This recipe comes from Better Homes and Gardens: Habanero-Mint Jelly.

Makes: 144 servings

Serving size: 1 tablespoon
Yield: 9 half-pints
Prep 45 mins
Stand 30 mins
Process 5 mins

Ingredients
1 
cup firmly packed fresh mint leaves
1/2
cup water
3 
cups chopped yellow sweet peppers (4 medium)
1 1/2
cups cider vinegar
3 
fresh habanero chile peppers, seeded and finely chopped*
2 
tablespoons finely chopped shallot (1 medium)
7 
cups sugar
3 
tablespoons lemon juice
1/2
of a 6-ounce package (1 foil pouch)liquid fruit pectin

Directions
1.   In a small saucepan bring mint leaves and the water to boiling. Remove from heat. Cover and let stand for 30 minutes. Pour mint mixture through a fine-mesh sieve into a 5- to 6-quart heavy pot, pressing mint with a spoon to remove excess liquid. Discard mint.
2.  In a food processor or blender combine sweet peppers, 1/2 cup of the vinegar, the habanero peppers, and shallot. Cover and process or blend until finely chopped. Add pepper mixture to mint liquid in pot. Stir in the remaining 1 cup vinegar, sugar, and lemon juice. Bring mixture to a full rolling boil over medium-high heat, stirring constantly. Stir in pectin.
3.  Return to a full rolling boil, stirring constantly. Boil hard for 1 minute, stirring constantly. Remove from heat. Quickly skim off foam with a metal spoon.
4.  Ladle hot jelly into hot sterilized half-pint canning jars, leaving a 1/4-inch headspace. Wipe jar rims; adjust lids and screw bands.
5.  Process filled jars in a boiling-water canner for 5 minutes (start timing when water returns to boiling). Remove jars from canner; cool on wire racks. Makes 9 half-pints.
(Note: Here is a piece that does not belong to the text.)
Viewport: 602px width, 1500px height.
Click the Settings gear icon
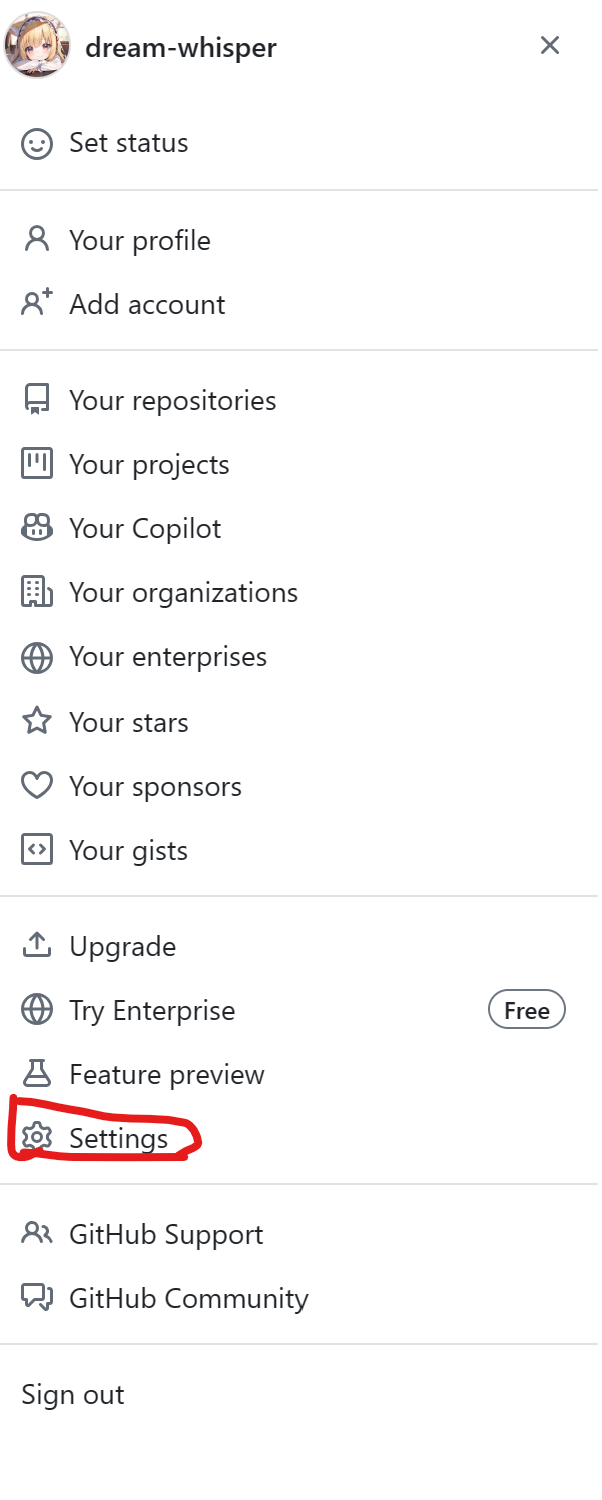point(37,1138)
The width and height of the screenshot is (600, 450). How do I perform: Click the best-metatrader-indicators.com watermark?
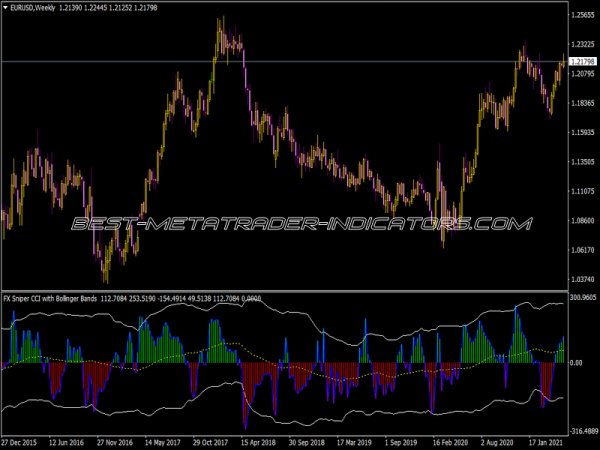pos(298,223)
*Tip:  Because chile peppers contain volatile oils that can burn your skin and eyes, avoid direct contact with them as much as possible. When working with chile peppers, wear plastic or rubber gloves. If your bare hands do touch the peppers, wash your hands and nails well with soap and warm water.

Note 1:  This jelly isn’t very gelled; even refrigerated it is somewhat runny.  This makes it easy to use as a basting sauce.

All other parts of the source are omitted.